United States Court of Appeals,
Dec. 4, 1975.
Oscar B. Goodman, Howard M. Miller, Las Vegas, Nev., for defendant-appellant.
Ronald T. Knight, U. S. Atty., O. Hale Almand, Jr., Asst. U. S. Atty., Macon, Ga., for plaintiff-appellee.
Appeal from the United States District Court for the Middle District of Georgia.
Before THORNBERRY, MORGAN and RONEY, Circuit Judges.
Appellant Tucker was convicted of knowingly receiving a firearm in interstate commerce after having suffered previous felony convictions, in violation of 18 U.S.C. App. § 1202(a). He was sentenced to two years imprisonment and ordered to serve six months, the balance of the sentence to be suspended. Tucker was also placed on probation for a period of five years. The judgment was affirmed on direct appeal by this court. United States v. Tucker, 502 F.2d 944 (5th Cir. 1974).

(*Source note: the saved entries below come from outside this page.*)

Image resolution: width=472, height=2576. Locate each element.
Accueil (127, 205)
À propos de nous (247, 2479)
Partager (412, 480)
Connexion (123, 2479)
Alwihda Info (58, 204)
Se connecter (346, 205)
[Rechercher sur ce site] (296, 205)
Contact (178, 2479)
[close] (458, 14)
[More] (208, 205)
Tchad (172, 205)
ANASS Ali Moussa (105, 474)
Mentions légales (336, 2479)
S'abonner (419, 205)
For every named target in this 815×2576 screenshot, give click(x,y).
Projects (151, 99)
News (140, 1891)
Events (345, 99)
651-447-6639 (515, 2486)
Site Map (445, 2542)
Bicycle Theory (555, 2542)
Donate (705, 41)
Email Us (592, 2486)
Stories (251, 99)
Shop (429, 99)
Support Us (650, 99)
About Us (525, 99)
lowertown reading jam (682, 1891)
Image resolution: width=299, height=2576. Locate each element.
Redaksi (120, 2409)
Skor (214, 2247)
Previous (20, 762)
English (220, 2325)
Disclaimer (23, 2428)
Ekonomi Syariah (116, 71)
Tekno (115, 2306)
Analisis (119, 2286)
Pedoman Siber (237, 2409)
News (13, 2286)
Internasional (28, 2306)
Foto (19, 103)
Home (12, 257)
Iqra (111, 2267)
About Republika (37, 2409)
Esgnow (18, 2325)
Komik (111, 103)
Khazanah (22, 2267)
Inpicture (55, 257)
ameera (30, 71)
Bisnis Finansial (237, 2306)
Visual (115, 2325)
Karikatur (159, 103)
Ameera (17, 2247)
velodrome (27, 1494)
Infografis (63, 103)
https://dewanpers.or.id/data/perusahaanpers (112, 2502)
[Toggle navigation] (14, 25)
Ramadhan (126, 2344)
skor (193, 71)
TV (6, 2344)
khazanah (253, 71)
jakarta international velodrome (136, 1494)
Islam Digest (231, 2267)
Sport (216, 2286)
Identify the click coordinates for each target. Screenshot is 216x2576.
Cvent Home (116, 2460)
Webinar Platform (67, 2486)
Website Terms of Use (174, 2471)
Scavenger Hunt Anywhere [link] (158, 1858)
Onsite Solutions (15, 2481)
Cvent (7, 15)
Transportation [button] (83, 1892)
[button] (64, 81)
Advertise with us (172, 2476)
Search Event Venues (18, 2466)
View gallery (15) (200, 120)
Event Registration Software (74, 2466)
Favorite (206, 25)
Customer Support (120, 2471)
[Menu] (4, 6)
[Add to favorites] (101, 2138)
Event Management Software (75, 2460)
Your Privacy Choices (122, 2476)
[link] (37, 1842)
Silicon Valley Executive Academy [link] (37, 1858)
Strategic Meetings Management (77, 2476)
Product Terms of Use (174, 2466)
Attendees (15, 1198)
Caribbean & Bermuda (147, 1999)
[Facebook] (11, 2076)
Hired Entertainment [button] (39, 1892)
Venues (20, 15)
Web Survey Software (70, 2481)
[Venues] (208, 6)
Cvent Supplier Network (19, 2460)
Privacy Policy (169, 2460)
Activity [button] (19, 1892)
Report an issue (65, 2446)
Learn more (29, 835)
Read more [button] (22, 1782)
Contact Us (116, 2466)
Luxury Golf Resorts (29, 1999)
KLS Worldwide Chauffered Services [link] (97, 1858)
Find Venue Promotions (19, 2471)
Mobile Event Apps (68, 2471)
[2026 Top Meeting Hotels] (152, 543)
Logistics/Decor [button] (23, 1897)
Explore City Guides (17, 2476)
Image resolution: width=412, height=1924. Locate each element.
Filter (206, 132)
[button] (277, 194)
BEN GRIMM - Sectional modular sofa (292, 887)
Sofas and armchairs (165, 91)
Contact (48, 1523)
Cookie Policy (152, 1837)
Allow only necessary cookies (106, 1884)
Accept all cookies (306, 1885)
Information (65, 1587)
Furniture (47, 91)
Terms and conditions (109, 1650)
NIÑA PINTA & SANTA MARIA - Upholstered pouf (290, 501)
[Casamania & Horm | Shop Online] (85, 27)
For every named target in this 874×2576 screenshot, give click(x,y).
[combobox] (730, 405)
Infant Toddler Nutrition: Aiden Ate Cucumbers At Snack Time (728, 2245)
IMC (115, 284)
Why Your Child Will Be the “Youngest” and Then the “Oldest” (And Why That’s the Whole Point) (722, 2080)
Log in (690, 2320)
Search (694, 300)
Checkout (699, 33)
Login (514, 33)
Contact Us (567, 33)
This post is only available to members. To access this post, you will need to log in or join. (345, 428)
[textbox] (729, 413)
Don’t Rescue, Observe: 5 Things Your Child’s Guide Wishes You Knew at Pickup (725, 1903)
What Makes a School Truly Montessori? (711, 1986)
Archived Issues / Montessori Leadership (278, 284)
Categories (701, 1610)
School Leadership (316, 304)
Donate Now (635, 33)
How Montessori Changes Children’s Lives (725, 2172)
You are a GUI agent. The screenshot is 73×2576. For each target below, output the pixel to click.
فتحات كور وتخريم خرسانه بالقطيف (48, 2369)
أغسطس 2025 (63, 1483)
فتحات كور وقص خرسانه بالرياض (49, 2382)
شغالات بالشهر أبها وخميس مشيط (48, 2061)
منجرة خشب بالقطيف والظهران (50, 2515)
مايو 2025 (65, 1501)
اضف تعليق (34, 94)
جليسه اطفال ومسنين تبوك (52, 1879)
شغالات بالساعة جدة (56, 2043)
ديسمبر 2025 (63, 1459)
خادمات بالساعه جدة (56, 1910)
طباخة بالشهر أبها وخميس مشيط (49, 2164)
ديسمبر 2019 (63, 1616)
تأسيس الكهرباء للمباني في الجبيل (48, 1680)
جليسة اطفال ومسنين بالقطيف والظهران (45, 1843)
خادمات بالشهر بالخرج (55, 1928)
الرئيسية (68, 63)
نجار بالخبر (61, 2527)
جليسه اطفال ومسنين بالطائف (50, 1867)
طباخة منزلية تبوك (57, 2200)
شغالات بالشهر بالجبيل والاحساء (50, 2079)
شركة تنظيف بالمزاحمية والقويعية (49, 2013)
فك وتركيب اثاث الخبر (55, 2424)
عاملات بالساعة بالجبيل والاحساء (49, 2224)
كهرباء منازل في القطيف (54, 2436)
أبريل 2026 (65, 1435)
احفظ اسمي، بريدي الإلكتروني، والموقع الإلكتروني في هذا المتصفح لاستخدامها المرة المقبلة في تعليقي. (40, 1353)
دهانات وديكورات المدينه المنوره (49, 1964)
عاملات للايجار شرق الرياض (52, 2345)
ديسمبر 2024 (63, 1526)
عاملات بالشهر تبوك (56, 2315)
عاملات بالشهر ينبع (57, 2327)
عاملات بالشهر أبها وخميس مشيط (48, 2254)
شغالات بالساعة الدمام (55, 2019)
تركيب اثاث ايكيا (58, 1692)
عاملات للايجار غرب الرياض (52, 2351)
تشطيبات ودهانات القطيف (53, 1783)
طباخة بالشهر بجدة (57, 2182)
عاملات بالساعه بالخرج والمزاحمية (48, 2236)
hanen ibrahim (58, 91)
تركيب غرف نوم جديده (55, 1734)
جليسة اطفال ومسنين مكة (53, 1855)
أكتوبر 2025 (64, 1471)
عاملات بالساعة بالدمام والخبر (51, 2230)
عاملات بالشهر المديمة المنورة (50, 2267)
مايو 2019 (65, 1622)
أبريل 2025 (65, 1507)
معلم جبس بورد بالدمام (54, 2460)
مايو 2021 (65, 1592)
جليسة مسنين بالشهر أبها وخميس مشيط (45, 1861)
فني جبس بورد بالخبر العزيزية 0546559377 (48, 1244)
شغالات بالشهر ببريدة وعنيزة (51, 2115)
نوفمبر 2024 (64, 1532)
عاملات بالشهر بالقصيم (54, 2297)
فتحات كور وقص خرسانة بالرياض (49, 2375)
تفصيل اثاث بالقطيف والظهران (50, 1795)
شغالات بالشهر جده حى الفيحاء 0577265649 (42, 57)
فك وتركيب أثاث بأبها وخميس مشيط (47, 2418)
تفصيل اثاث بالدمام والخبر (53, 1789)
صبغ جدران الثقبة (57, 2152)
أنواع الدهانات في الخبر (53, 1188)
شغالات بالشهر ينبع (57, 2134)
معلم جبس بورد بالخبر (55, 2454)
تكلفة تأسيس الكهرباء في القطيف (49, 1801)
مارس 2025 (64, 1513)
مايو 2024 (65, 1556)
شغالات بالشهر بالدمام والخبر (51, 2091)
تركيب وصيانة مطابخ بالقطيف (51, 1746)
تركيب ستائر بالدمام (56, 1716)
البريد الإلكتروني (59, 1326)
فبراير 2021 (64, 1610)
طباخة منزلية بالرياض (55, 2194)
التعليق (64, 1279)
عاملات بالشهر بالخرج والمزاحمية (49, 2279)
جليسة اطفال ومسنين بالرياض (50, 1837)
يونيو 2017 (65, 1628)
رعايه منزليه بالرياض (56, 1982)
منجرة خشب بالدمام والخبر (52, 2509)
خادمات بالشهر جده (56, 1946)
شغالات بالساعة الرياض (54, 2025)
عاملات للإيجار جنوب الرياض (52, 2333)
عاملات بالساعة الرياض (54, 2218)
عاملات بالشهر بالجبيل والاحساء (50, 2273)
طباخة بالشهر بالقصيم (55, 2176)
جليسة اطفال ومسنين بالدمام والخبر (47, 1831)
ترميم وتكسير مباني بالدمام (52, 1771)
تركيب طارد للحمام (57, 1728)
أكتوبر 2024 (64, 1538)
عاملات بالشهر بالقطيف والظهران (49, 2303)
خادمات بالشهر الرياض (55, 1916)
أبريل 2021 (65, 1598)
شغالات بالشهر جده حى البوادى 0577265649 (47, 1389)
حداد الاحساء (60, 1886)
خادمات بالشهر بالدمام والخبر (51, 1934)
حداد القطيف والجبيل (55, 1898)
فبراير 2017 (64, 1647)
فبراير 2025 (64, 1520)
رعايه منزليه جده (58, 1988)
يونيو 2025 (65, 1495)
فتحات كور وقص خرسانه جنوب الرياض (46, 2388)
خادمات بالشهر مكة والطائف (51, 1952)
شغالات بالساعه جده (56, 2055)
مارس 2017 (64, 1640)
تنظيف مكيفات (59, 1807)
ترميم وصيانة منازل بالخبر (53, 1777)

The sentence was stayed pending appeal, and on March 19, 1975, appellant surrendered himself to begin serving the six month term of imprisonment. At that time, he was apprised of a petition by the Government to revoke his not-yet-commenced probation because of alleged lottery activities during the pendency of his appeal. On March 21, the district court intended to hold a final revocation hearing on the petition; counsel for Tucker, however, demanded both a preliminary and a final hearing on the basis of the Supreme Court decisions in Morrissey v. Brewer, 408 U.S. 471, 92 S.Ct. 2593, 33 L.Ed.2d 484 (1972), and Gagnon v. Scarpelli, 411 U.S. 778, 93 S.Ct. 1756, 36 L.Ed.2d 656 (1973). The district court rejected this contention and only a final revocation hearing was held on March 27, 1975.
We uphold the district court's ruling. The Supreme Court in Morrissey and Gagnon relied on the fact that revocation of parole or probation in the normal case operates to deprive the person affected of "many of the core values of unqualified liberty" and "inflicts a 'grievous loss' on the parolee (or probationer) and often on others." 408 U.S. at 482, 92 S.Ct. at 2601. That is, in the typical case of revocation of probation or parole, the probationer or parolee has been released from incarceration and is at liberty when the revocation proceeding begins. Accordingly, revocation of his probation or parole does deprive him immediately of his liberty. It was this deprivation which prompted the Court to determine that a preliminary as well as a final revocation hearing was required to afford the petitioner due process of law.
Where the probationer or parolee is incarcerated pursuant to a final conviction at the time of attempted revocation, as was Tucker, this rationale does not apply. In such a case, there is no immediate loss of freedom which would require the immediate probable cause hearing which the Morrissey and Gagnon Courts deemed necessary. The fact that this type of situation was not mentioned in either case does not compel a contrary conclusion; in neither case was the petitioner incarcerated subject to a final conviction at the time of attempted revocation.
Appellant's contention that his probation could not be revoked before it had commenced is foreclosed by our decision in United States v. Ross, 503 F.2d 940 (5th Cir. 1974).
After review of the record, we have determined that the evidence was sufficient to support a finding of violation of the terms and conditions of probation on Tucker's part.